How do they do it? ...Newman and I call it performing in the theatrical sense of the word
p.19 Development... is the activity of creating who you are by performing who you are not... Vygotsky's zone of proximal development is not a zone at all... but an activity - simultaneously the performance space and the performance
p.19 A paradigm... prioritizes thought over action. It is, in effect, a guide to action. It is a very sophisticated form of tool for result.
p.20 Vygotsky... recognize[d] that human beings do - and must do - more than use existing tools, make new instrumental tools and acquire knowledge. He discovered that human beings also do dialectics - reshaping the very environments that determine them, performing who they are becoming, creating culture and transforming the world.

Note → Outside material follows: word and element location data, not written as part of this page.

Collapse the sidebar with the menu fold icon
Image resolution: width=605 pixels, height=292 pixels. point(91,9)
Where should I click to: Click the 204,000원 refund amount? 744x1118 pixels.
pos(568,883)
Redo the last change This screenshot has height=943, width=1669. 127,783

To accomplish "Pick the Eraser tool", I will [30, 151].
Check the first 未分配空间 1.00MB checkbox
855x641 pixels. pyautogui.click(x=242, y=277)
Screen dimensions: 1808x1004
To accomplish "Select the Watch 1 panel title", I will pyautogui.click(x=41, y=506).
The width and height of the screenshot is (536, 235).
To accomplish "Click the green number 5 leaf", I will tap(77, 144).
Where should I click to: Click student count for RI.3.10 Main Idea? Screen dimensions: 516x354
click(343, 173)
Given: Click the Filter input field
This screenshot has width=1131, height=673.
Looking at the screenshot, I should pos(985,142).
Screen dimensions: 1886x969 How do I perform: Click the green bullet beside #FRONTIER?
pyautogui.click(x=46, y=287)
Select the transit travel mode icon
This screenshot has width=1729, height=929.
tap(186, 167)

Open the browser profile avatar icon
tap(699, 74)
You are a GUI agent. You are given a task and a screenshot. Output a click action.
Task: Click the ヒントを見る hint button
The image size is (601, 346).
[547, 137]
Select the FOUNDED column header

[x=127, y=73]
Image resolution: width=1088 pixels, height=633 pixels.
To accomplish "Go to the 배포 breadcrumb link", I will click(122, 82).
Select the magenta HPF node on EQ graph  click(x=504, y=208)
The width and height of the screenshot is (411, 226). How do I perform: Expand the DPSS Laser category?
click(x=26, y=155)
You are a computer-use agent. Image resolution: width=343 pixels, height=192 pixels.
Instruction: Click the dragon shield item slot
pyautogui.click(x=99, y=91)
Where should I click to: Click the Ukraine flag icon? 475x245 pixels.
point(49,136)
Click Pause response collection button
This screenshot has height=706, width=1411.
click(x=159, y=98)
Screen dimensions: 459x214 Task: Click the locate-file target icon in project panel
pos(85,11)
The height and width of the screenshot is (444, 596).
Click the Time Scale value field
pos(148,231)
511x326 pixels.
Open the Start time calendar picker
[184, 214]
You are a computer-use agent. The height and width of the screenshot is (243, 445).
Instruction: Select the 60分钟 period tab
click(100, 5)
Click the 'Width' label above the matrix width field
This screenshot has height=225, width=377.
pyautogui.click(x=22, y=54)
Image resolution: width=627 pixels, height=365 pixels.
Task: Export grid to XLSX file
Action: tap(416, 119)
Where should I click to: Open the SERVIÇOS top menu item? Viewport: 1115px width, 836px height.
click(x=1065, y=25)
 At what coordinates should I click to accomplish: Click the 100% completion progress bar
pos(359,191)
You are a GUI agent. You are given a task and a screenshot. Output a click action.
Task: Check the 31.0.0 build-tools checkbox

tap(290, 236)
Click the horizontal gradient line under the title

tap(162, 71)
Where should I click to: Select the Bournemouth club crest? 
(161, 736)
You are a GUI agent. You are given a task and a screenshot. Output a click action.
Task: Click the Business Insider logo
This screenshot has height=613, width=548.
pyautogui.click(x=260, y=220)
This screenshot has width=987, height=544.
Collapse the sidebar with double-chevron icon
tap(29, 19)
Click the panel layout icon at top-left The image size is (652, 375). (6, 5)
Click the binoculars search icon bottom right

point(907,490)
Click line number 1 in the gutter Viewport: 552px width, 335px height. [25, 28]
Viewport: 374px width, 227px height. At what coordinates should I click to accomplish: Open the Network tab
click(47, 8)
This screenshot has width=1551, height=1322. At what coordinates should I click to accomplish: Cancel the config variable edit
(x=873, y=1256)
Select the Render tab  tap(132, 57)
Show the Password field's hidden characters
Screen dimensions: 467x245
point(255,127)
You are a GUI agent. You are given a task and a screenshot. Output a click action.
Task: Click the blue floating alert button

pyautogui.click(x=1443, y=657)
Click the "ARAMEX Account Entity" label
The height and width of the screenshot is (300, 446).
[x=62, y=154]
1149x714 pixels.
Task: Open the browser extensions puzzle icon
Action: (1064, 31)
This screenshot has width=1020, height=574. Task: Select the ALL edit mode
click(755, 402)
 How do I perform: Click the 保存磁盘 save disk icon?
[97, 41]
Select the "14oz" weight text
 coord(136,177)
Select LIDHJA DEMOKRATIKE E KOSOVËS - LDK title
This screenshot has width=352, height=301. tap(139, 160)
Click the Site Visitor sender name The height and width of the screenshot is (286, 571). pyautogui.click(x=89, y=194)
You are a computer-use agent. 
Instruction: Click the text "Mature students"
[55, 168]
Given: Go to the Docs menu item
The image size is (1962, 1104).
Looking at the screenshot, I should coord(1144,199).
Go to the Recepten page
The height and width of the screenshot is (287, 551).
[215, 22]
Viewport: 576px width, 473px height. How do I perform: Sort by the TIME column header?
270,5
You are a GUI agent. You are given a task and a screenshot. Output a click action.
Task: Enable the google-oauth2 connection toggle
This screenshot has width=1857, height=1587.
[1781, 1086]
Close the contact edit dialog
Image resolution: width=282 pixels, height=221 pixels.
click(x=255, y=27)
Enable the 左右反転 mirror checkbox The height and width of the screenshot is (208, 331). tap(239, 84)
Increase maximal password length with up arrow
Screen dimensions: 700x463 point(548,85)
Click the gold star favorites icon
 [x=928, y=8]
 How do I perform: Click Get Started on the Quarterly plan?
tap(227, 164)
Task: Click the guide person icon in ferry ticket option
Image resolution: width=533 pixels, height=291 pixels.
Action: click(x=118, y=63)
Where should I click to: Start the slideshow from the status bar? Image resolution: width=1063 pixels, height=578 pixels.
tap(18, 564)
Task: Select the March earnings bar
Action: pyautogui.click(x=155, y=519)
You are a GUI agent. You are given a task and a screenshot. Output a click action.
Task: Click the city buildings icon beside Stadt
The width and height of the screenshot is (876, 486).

p.24 minds and the processes and functions presumed to be carried out "in" them (conceptualizing, problem solving, thinking, speaking, imagining, and so on) are social phenomena.
p.26 Cognition, we concluded, is a social and cultural achievement that occurs through a process of people collectively constructing environments in which to act on the world. It is located not in an individual's head, but in the "person-environment interface" (Cole, Hood and McDermott, 1978). [JLJ - cognition is pointless unless it involves positioning or re-positioning the body (or self) in the physical (or social) environment. Cognition is the reduction of the environment to symbols that can be processed using schemes.]
p.34 People are primarily performers, not thinkers or knowers.
p.36 There is perhaps nothing, in Western cultures at least, that people relate to in language and thought as more fundamentally individuated and less social than feelings. Feelings are the bottom line: "These are MY feelings. That's how I feel." Beginning and end of story.
p.36 growth comes from participating in the process of building the groups in which one functions.
p.40 when people are speaking, what they are doing is not saying what's going on but creating what's going on... The human ability to create with language - to complete, and be completed by, others - is, for adults as well as for very young children, a continuous process of creating who we are becoming, a tool-and-result of the activity of developing.
p.40 If, as Vygotsky appears to be saying, language and thought are a dialectical process, a unified activity, then the dualistic divide between inner and outer vanishes. There are no longer two separate worlds, the private one of thinking and the social one of speaking. There is, instead, the complex dialectical unity, speaking/thinking, in which speaking completes thinking.
[JLJ - One never truly thinks just for thinking's sake. We are always in the midst of a predicament of some kind. Heidegger can have his nonsensical "being" (when you are a tenured professor you can simply "be"), everyone else has a predicament. That is just life. A rabbit caught in a trap (I caught one today, by the way, and released it away from my house) is in a predicament - it is not "being". A snapshot at any point in life is a portrait of us-in-our-environment, and us-in-our-plans-or-schemes-doing-what-we-want-in-that-environment. We always have our current situation, and the plan, or kind of a plan, to deal with it. But is there a better way? Is it time to change how I do this? One thinks as part of a scheme or social maneuver of some kind, because others are maneuvering or scheming, and are perhaps threatening my position or social capital. How can I do this? What would he say? Can I get him to do this for me? Can I get to the store and then on to my other errand, in time to do this other thing?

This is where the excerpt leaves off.